Paper No. 19
Presentation Time: 1:30 PM

SIGNIFICANCE OF NEWLY DISCOVERED SUBDUCTION COMPLEX, INCLUDING PARTIALLY SERPENTINIZED MANTLE PERIDOTITE, SOUTHWEST ARIZONA


JACOBSON, C.E., Iowa State University, Ames, IA 50011, HAXEL, Gordon B., Flagstaff, AZ 86001, WITTKE, James H., Northern Arizona University, Flagstaff, AZ 86011, HOURIGAN, Jeremy, Earth and Planetary Sciences, University California Santa Cruz, Santa Cruz, CA 94305 and GROVE, Marty J., N/a, Stanford University, Stanford, CA 94305, cejac@iastate.edu

The Late Cretaceous to early Paleogene Pelona, Orocopia, and Rand Schists (PORS) of southern California and southwest Arizona are anomalous because they exhibit many characteristics of a subduction complex, yet occupy positions far inland from the continental margin. Prolonged debate has led to consensus that the PORS are tectonic correlatives of the Franciscan Complex, carried beneath southwest North America during low-angle, northeastward subduction. However, several important aspects of their origin remain unclear.

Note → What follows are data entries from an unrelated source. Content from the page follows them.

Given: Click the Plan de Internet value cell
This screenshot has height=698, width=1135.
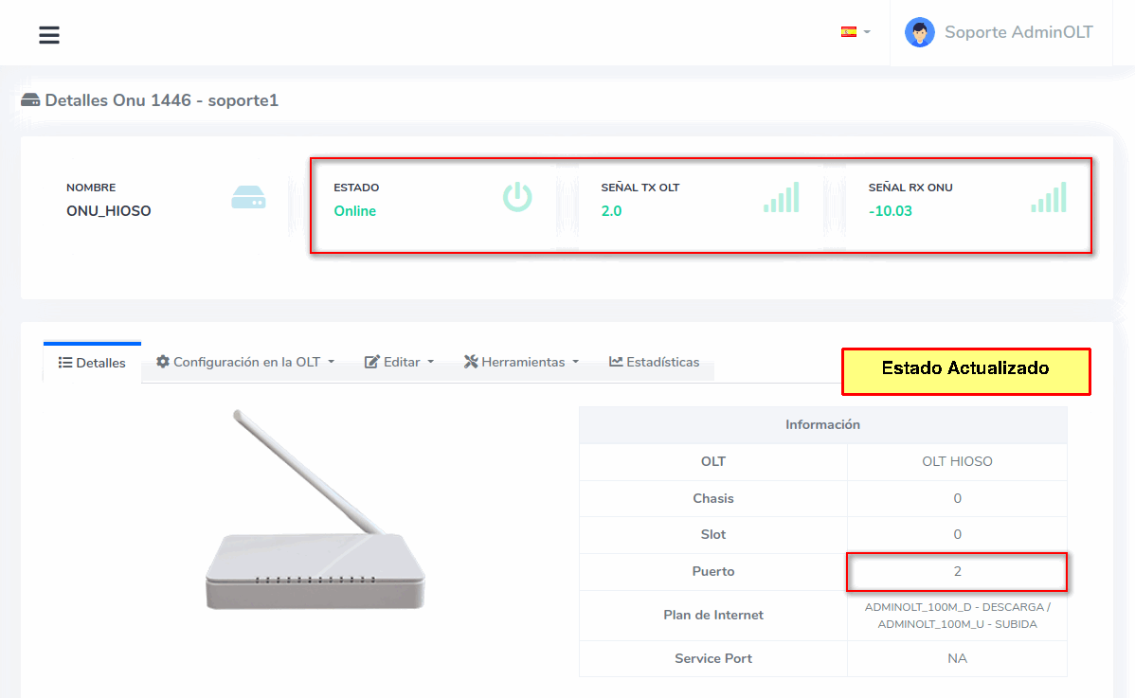Looking at the screenshot, I should click(957, 616).
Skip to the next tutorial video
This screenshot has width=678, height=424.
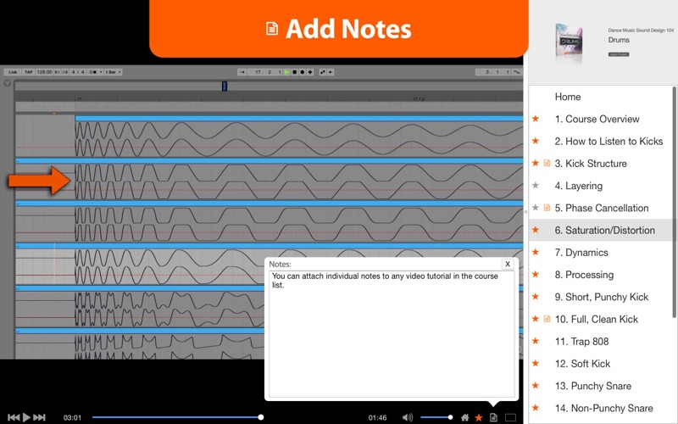(39, 417)
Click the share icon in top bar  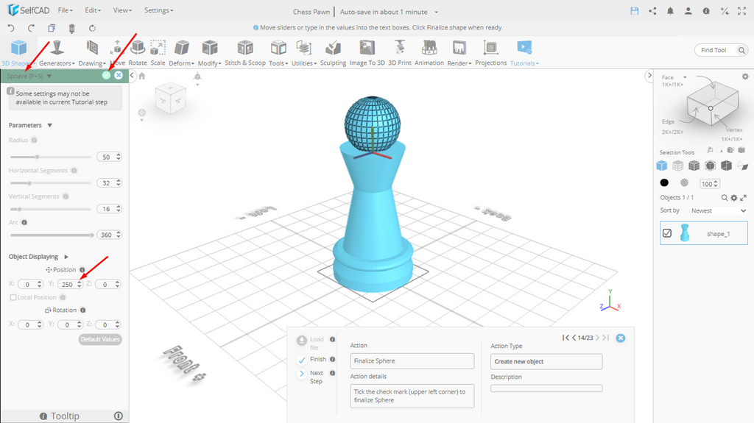[652, 11]
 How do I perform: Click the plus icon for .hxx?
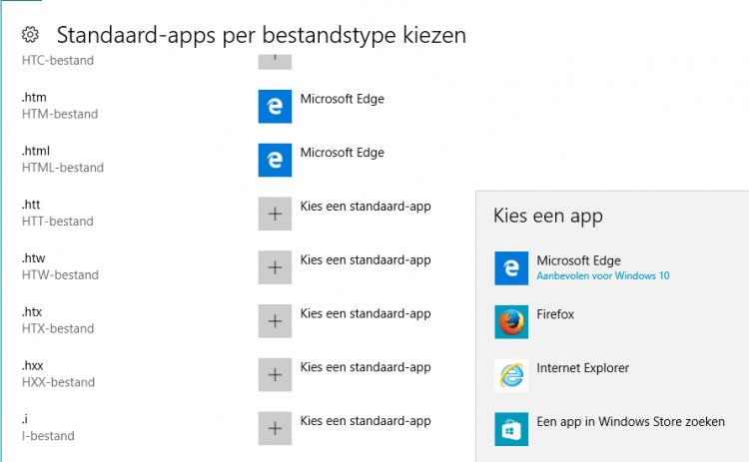(x=275, y=375)
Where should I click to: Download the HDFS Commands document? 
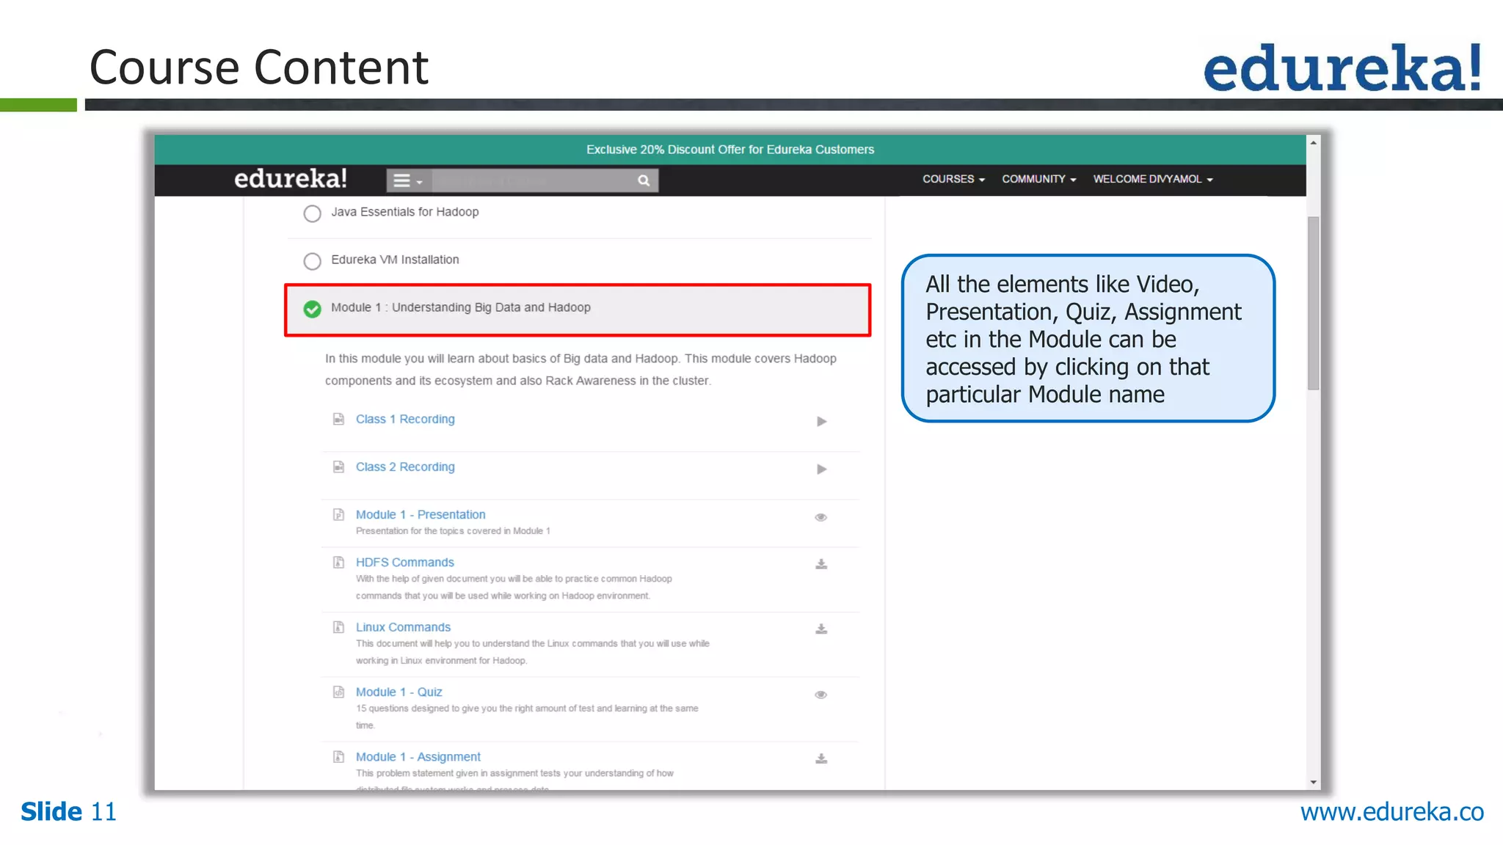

Among the three units, Orocopia Schist is exposed the farthest inland, in southwest Arizona as much as a few hundred kilometers from the present or former continental margin. In 2012 we found an additional, unexpected exposure of Orocopia Schist even farther inland—90 km west of the outskirts of greater Phoenix. This body of Orocopia Schist (at a place called Cemetery Ridge), is extraordinary because it includes numerous blocks of serpentinized mantle peridotite. These peridotite blocks, as much as 200–400 m long, are in large part converted to metasomatic rocks dominated by tremolite-actinolite. Locally, however, partially serpentinized, bastitic orthopyroxene-rich harzburgite and olivine orthopyroxenite are well preserved, with abundant relict orthopyroxene and some relict olivine.

The newly discovered Orocopia Schist at Cemetery Ridge is important for two independent reasons. (1) The peridotite blocks will provide insight into mechanisms of incorporation and transport in a sub-continental low-angle subduction zone. Only two observations presently constrain the origin and provenance of the CR peridotite—it includes rocks unusually rich in orthopyroxene, and is associated with metachert. The former observation suggests subarc or suprasubduction mantle; the latter suggests some period of exposure on the sea floor. We infer, tentatively, that the peridotite most likely came from the leading corner of the mantle wedge, along the early Paleogene continental margin. However, we are also considering at least three other possible sources. (2) Detrital-zircon U-Pb ages (in progress, to be reported at the meeting) and Ar-Ar cooling ages for the Orocopia Schist at Cemetery Ridge will enable us to resolve several ambiguities associated with age patterns already established for the PORS.